- [Task objective]
Rewrite the data starting at the line that contains "I want to click on y-tick-label: 0.4, so" and ending after the line that contains "Image resolution: width=1413", replacing "screenshot" with "capture" and leaving everything else unchanged.

(Dataset excerpts)
....................

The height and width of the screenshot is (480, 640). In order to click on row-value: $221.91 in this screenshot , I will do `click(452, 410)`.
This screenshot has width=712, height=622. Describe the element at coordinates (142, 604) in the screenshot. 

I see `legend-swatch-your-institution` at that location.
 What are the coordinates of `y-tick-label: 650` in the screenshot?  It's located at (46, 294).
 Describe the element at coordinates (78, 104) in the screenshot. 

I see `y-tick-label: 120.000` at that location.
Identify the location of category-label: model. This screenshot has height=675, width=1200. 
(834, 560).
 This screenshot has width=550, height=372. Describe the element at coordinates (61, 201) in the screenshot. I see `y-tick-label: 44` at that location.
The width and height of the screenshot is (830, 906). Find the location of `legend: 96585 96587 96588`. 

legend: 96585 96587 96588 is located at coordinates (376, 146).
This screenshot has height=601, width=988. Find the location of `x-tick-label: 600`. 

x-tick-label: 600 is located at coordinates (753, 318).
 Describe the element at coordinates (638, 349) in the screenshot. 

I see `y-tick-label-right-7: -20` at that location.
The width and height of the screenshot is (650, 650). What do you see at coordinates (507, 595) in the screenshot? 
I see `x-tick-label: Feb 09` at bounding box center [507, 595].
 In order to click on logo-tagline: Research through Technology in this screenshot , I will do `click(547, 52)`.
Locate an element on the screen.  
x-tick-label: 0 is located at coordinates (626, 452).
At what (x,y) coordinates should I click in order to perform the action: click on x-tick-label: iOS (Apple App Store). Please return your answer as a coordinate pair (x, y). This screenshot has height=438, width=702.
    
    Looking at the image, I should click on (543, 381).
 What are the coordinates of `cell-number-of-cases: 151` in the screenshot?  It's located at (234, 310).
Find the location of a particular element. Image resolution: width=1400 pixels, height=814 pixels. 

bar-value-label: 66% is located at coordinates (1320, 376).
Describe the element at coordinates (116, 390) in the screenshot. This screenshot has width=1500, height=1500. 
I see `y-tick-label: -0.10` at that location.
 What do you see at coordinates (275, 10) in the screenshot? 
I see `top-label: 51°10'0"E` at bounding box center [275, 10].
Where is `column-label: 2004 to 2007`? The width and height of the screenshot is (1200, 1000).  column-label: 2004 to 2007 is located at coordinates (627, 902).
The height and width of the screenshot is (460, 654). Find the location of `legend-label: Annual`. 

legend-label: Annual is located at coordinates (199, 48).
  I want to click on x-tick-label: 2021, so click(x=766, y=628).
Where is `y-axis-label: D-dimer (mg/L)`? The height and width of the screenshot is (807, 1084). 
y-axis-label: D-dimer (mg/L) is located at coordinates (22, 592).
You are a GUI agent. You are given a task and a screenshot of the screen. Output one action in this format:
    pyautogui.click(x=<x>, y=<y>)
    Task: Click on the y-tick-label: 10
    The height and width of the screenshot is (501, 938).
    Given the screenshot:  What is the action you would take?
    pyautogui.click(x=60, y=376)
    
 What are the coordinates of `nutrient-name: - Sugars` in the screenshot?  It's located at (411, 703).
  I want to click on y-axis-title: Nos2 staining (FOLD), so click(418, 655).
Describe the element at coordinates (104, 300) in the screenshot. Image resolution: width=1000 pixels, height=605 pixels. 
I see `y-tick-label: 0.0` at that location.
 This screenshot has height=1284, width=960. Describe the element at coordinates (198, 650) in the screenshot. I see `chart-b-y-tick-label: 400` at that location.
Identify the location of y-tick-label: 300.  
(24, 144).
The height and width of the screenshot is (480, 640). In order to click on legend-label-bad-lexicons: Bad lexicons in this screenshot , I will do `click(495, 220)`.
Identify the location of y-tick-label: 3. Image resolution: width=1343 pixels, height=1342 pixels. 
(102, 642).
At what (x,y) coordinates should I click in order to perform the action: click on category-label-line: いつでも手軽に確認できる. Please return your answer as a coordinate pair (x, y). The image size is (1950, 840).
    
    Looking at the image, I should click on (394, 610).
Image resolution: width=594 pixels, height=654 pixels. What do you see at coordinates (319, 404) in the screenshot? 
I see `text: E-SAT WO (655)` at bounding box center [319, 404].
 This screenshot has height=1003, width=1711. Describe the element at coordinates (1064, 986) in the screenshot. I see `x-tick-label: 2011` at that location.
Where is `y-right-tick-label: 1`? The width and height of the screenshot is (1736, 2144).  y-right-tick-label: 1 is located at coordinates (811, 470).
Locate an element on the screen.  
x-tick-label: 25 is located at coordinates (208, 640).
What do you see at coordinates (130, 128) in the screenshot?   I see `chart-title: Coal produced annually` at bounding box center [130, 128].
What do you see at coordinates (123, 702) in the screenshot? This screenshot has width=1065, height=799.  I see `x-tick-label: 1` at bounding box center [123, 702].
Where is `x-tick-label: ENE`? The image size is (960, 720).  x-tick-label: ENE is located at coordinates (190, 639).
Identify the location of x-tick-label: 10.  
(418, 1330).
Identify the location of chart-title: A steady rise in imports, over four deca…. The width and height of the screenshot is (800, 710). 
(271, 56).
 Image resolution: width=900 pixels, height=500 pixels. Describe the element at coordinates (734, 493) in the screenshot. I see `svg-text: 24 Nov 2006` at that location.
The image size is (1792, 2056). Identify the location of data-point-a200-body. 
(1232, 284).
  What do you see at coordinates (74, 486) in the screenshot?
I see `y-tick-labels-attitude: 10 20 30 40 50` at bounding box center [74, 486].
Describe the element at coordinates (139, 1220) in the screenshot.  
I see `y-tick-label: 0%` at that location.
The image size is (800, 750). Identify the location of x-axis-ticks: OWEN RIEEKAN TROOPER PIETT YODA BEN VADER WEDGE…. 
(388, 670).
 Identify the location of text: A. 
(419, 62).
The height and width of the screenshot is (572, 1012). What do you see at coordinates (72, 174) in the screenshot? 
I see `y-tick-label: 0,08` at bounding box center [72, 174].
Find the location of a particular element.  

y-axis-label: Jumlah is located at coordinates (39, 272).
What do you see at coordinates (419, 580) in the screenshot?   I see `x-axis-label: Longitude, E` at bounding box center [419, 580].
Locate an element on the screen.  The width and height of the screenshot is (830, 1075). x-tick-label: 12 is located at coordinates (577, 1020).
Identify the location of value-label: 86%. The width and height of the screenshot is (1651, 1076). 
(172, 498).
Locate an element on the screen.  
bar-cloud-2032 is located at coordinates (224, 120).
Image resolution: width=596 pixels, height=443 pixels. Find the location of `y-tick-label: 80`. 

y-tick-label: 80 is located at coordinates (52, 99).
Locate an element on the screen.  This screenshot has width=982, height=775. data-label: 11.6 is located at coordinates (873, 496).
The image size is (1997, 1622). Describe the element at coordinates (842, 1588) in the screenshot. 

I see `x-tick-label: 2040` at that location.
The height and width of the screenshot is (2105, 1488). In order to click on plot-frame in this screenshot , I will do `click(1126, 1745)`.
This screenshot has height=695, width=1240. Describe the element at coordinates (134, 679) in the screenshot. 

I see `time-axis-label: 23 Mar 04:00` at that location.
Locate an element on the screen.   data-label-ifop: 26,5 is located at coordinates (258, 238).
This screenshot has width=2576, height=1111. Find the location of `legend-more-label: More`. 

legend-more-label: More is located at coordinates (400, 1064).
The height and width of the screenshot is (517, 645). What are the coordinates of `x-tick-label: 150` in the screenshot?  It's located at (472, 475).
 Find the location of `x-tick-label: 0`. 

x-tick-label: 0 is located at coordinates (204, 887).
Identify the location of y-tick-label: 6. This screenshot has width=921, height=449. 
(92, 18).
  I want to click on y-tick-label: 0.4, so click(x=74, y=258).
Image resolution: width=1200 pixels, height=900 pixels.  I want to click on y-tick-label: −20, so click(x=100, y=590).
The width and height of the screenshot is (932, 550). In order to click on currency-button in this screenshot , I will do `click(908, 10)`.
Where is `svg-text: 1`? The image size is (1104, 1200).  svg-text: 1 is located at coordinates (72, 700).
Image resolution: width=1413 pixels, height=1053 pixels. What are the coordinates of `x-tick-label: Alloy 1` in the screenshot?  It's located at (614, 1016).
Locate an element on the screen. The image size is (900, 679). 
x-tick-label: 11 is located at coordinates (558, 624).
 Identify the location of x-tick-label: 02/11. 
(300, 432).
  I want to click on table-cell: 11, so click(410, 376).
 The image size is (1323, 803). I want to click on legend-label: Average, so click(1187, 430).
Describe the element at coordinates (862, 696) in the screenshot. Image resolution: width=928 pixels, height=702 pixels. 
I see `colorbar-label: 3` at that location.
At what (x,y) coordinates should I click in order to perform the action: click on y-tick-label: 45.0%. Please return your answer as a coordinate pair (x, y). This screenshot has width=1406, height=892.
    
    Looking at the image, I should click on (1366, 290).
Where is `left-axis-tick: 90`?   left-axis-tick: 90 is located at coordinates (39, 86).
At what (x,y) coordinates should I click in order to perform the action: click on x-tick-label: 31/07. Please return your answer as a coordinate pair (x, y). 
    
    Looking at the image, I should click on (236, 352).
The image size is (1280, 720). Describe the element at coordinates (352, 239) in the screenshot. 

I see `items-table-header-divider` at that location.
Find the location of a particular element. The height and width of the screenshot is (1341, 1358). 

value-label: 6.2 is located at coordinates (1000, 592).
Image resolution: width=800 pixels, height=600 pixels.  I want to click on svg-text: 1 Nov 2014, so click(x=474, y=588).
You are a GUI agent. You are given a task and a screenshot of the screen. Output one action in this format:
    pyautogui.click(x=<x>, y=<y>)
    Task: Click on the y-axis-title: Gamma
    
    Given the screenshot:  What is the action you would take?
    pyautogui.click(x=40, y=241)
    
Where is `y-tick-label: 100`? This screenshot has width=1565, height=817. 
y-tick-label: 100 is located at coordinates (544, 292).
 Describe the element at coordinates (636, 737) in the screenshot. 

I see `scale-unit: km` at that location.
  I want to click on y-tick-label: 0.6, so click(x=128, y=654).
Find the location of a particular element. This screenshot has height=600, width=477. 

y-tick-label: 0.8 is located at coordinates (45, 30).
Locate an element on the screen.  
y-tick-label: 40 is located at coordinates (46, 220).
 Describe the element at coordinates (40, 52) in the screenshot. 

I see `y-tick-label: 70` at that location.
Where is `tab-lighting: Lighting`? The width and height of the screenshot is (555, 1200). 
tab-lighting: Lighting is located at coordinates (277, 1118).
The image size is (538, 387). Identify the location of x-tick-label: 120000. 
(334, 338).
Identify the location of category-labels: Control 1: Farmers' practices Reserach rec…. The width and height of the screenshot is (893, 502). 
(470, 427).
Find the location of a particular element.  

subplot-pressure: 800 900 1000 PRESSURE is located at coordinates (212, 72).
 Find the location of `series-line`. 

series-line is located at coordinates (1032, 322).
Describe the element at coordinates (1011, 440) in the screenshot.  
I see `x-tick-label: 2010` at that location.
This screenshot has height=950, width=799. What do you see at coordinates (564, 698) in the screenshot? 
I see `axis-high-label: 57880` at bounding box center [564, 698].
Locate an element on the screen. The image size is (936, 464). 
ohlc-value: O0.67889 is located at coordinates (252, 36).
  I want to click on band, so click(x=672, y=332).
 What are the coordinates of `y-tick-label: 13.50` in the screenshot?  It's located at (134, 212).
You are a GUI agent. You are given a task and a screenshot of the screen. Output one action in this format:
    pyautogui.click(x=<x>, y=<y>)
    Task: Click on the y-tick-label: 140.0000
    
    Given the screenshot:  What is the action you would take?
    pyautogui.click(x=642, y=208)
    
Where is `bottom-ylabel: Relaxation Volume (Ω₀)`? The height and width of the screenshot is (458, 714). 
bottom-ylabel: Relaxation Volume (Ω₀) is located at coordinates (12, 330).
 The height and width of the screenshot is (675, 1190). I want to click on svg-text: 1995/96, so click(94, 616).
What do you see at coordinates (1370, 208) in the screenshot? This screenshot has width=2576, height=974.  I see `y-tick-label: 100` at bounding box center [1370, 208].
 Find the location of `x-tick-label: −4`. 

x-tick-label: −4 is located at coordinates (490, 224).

....................

- [Response]
  I want to click on y-tick-label: 0.4, so click(x=74, y=258).
Image resolution: width=1200 pixels, height=900 pixels.  I want to click on y-tick-label: −20, so click(x=100, y=590).
The width and height of the capture is (932, 550). In order to click on currency-button in this capture , I will do `click(908, 10)`.
Where is `svg-text: 1`? The image size is (1104, 1200).  svg-text: 1 is located at coordinates (72, 700).
Image resolution: width=1413 pixels, height=1053 pixels. What are the coordinates of `x-tick-label: Alloy 1` in the capture?  It's located at (614, 1016).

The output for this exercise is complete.